Since Skyrim is more CPU bottlenecked than most games this is an important graph. The i5-2600K is getting 25% better performance (paired with GTX580) which is in line with what I've observed. An i5-4690K would get a bit better still.

So most games will be LESS than this and future games may have less even still due to better CPU usage. I'm not sure I'd recommend building a new system. You might as well just get the GTX 970 and see how it goes. If you seem to be maintaining 60FPS then spending a lot of money to push to 80FPS+ may not make sense, especially if you use VSYNC to cap at 60FPS anyway.

Also, Skyrim is likely to stay above 60FPS most or all of the time anyway so even though a modern CPU is technically better it probably won't matter for this game much

To recap, I suggest:
1) Get the MSI GTX 970 and install it
2) Run games with FRAPS to observer frame rate
3) If game runs below 60FPS then google "gamename cpu scaling" to see if a better cpu would make a big difference

If you get several games that would definitely run a lot better then maybe consider building a new Windows PC. You may even want to wait until Windows 10 launches AND we get a new Intel CPU on a smaller die size. I would not however pay any extra for DDR4 or Haswell-E features.
 
Tomb Raider: http://www.techspot.com/review/645-tomb-raider-performance/page5.html

Your CPU is almost as good as an i7-920 for gaming. Or look at my Skyrim graph. As you can see in Tomb Raider there's no obvious CPU bottleneck. So again, it will really depend on the game.

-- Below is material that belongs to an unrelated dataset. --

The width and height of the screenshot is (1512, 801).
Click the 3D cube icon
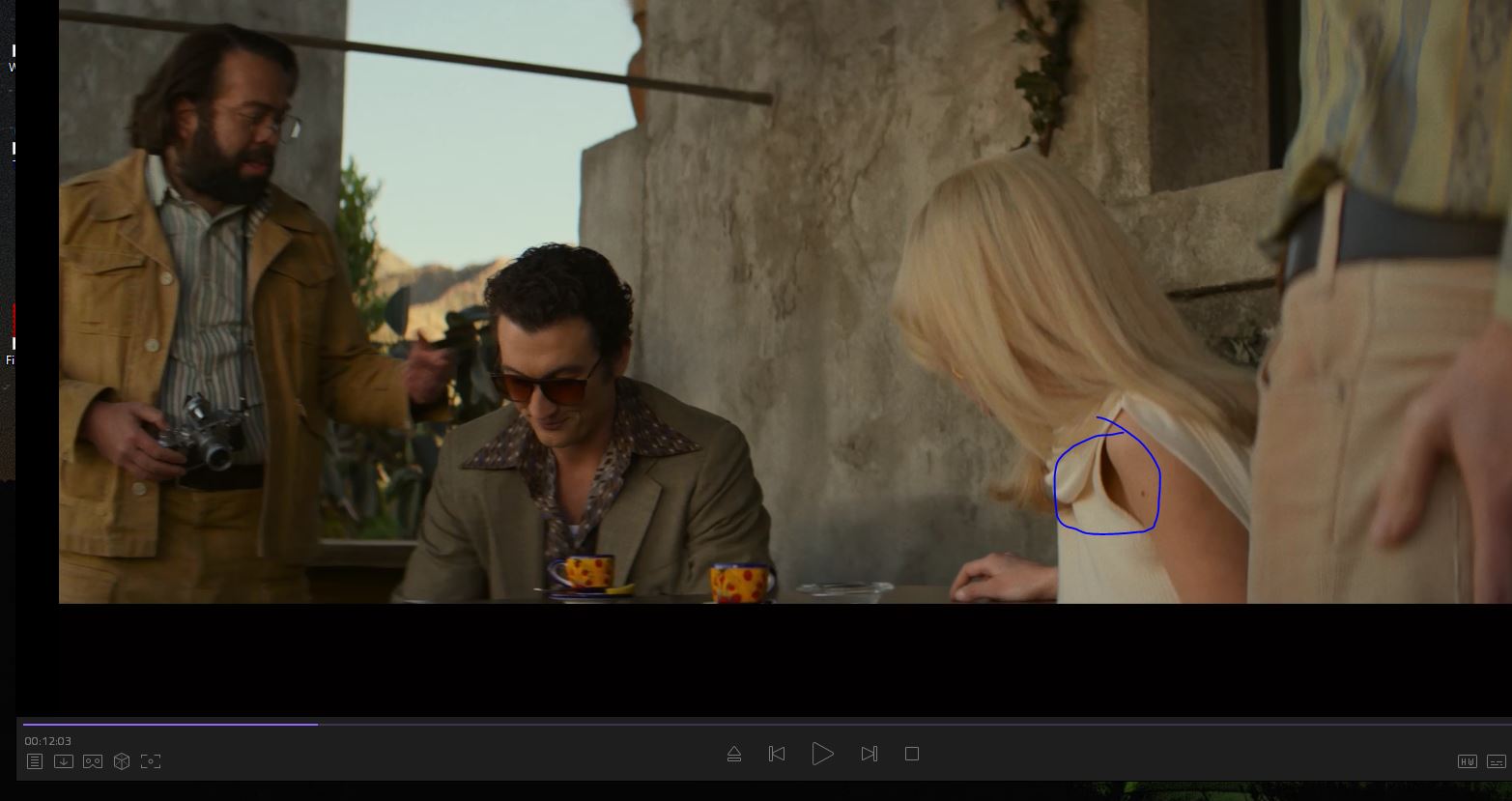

Mass Effect 3: http://www.techspot.com/review/507-mass-effect-3-performance-test/page5.html

Another game that won't benefit from a better CPU.

Far Cry 3: http://www.tomshardware.com/reviews/gaming-processor-frame-rate-performance,3427-5.html

*So, not saying don't build a new system. I'm just suggesting you see if you really need it for the games you play. It appears we get similar performance in most games to an FX-8350.
 


That comparison doesn't reflect gaming performance differences. You need to go to actual benchmarks for games that compare different CPU's to get an idea of how they compare, like the ones I linked.

For example, Tomb Raider would see essentially no benefit with a faster CPU whereas a few games would be above 25% difference. And again if you get above 60FPS in a game already you may not care either.